The specialist in infectious disease came to take a history of events for the last several weeks beginning with the bout of flu. I told her that he was given tamiflu for only a few days because it made his breathing much much more difficult due to its severe drying effect on his lungs (at the time we were not aware of his diaphragmatic paralysis and resulting atalectasis) and that towards the end of the flu I gave him prophylactic antibiotics because a bout of flu had in the past allowed the colonized bacteria in Segev's lungs gain a greater foothold and the result was pneumonnia.
speaking slowly "you know, that antibiotics are not a treatment for flu, don't you?"
"Have you been listening to what I said" I responded.
"Well, you're not a doctor, are you?" was the only thing she could think to say.
The next day two interns came by to tell me that they were going to start Segev on antibiotics, "just to be sure". The same antibiotics that I gave him at home.
Sixteen hours after they had begun administration of the standard protocol for halting seizures, which I emphatically suggested to several doctor's was not sufficient in Segev's case, he was still having seizures every four minutes. I grabbed one of the senior interns and showed as much concern in my expression as I could, turning off the anger I felt, and pleaded with him to finally increase the dosage which I knew was at least the first step to stopping the seizures. He looked at me like a concerned uncle speaking to a five year old, even putting his hand on my shoulder, "these things take time, you know"
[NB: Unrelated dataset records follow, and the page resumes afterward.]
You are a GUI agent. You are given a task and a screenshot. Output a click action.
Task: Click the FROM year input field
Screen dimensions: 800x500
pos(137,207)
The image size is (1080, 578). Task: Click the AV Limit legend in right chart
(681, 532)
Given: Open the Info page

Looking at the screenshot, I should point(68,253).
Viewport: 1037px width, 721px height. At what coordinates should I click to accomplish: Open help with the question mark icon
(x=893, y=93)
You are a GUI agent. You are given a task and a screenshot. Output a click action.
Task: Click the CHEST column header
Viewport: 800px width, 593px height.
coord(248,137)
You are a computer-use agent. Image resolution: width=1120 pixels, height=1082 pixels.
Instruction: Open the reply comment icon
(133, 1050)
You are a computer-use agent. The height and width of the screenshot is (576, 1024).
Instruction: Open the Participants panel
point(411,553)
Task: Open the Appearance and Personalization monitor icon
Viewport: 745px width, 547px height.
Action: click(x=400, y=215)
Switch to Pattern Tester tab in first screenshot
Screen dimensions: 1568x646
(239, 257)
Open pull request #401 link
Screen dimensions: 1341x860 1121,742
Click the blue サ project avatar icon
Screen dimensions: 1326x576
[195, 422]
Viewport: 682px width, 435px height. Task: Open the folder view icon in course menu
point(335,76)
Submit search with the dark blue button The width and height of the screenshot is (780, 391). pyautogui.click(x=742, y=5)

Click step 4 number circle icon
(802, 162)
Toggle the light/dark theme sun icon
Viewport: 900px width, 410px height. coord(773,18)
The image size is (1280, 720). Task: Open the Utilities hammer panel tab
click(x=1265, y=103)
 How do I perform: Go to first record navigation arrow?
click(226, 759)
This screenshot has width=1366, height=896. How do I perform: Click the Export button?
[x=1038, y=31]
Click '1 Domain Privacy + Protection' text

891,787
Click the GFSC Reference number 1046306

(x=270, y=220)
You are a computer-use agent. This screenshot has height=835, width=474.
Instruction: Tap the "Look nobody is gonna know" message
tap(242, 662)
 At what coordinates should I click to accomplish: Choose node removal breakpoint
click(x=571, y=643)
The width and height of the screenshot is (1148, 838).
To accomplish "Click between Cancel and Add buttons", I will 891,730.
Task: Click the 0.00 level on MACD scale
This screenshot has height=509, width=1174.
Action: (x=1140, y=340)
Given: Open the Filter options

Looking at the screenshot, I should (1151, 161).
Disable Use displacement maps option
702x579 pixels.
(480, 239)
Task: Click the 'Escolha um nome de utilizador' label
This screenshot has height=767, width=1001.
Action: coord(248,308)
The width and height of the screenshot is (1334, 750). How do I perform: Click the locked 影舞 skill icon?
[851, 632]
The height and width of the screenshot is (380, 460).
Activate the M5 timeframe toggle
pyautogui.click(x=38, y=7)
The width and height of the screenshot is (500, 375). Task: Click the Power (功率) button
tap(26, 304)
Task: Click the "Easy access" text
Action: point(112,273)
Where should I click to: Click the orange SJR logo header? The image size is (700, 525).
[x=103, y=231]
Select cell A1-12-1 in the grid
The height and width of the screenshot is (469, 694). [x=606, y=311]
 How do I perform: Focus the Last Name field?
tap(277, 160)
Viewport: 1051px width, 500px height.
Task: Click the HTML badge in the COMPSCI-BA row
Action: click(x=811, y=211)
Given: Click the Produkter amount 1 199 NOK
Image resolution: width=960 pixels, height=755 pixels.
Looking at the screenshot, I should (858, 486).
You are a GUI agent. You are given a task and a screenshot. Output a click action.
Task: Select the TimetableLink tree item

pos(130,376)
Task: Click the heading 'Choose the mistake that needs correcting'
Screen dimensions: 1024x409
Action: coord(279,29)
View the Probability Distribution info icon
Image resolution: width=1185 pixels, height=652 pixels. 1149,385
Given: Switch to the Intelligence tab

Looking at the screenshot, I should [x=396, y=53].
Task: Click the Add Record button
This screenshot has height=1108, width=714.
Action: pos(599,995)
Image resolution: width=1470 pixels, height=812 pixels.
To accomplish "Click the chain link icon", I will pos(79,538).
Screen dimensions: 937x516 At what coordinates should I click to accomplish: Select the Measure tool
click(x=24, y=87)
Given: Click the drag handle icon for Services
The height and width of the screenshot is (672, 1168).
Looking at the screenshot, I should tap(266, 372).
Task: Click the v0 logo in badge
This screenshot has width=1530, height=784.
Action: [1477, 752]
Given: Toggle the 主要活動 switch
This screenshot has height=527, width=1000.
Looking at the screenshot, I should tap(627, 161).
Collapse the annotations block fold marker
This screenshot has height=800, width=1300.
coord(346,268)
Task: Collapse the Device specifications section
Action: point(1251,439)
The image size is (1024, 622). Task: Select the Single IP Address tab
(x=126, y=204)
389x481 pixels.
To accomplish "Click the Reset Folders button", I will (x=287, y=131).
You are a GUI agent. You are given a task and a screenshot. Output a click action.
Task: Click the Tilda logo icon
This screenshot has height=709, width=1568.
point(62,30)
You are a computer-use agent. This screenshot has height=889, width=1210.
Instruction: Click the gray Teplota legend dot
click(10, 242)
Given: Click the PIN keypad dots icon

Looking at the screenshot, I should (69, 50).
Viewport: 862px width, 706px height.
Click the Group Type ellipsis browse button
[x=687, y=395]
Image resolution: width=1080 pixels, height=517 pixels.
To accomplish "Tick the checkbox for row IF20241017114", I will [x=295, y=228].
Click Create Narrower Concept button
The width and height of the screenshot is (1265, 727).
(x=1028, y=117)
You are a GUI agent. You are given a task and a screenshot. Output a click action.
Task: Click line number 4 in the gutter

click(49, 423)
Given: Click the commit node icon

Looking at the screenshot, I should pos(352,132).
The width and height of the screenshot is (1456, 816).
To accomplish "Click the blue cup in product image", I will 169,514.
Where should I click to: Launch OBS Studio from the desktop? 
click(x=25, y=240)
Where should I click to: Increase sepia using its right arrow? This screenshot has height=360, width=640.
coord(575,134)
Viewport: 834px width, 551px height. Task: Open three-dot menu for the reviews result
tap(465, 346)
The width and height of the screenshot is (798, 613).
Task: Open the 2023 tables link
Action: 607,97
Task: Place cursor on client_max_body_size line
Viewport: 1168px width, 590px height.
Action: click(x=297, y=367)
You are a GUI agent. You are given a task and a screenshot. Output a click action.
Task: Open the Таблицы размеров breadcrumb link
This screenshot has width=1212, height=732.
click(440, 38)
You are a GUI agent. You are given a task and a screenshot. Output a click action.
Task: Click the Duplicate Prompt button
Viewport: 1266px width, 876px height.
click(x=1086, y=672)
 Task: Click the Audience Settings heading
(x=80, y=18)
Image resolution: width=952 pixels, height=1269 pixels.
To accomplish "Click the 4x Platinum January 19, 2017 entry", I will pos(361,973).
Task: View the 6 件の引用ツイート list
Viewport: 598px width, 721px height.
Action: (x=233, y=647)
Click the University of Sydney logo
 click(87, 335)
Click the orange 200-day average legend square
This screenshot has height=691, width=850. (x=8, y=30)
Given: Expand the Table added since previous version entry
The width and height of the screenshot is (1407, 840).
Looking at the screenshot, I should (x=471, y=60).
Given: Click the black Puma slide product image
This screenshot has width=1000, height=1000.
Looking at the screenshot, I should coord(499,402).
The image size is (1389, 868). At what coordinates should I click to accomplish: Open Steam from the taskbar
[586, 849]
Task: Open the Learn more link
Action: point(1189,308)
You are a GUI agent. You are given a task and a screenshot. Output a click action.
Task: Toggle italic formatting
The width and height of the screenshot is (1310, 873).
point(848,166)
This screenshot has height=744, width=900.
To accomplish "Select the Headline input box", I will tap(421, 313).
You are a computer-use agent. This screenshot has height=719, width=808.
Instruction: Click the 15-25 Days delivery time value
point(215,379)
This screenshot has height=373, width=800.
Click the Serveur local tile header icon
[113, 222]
No they don't you asshole! Was what I wanted to blurt out. Many will think, especially if you know Israeli culture, that is exactly what I should have done. Instead I quietly found another physician who agreed to increase the dose. After some time and nothing happening I found a nurse who informed me that the dosage increase had been authorized verbally but no written order existed so they couldn't go ahead with it.
Someone needs to go flying out the window from the second floor, I thought.
Each time Segev goes into deep water, all these instances play on my mind. Granted this is perhaps not the best way to assess the need for hospitalization and later approach a doctor and try and give him the picture in a way which will fast track Segev's treatment but it's there, regardless.
In a recent conversation a person remarked, "you're afraid of losing him, aren't you?"
'No', I said. I'm afraid that the worst still lies ahead and that those experiences will be compounded. It's not about the end, but how you get there. And the last thing that I want is that my decision not to bring him to hospital or conversely the opposite decision, will in some way make Segev's meandering into the long hard night, even more difficult.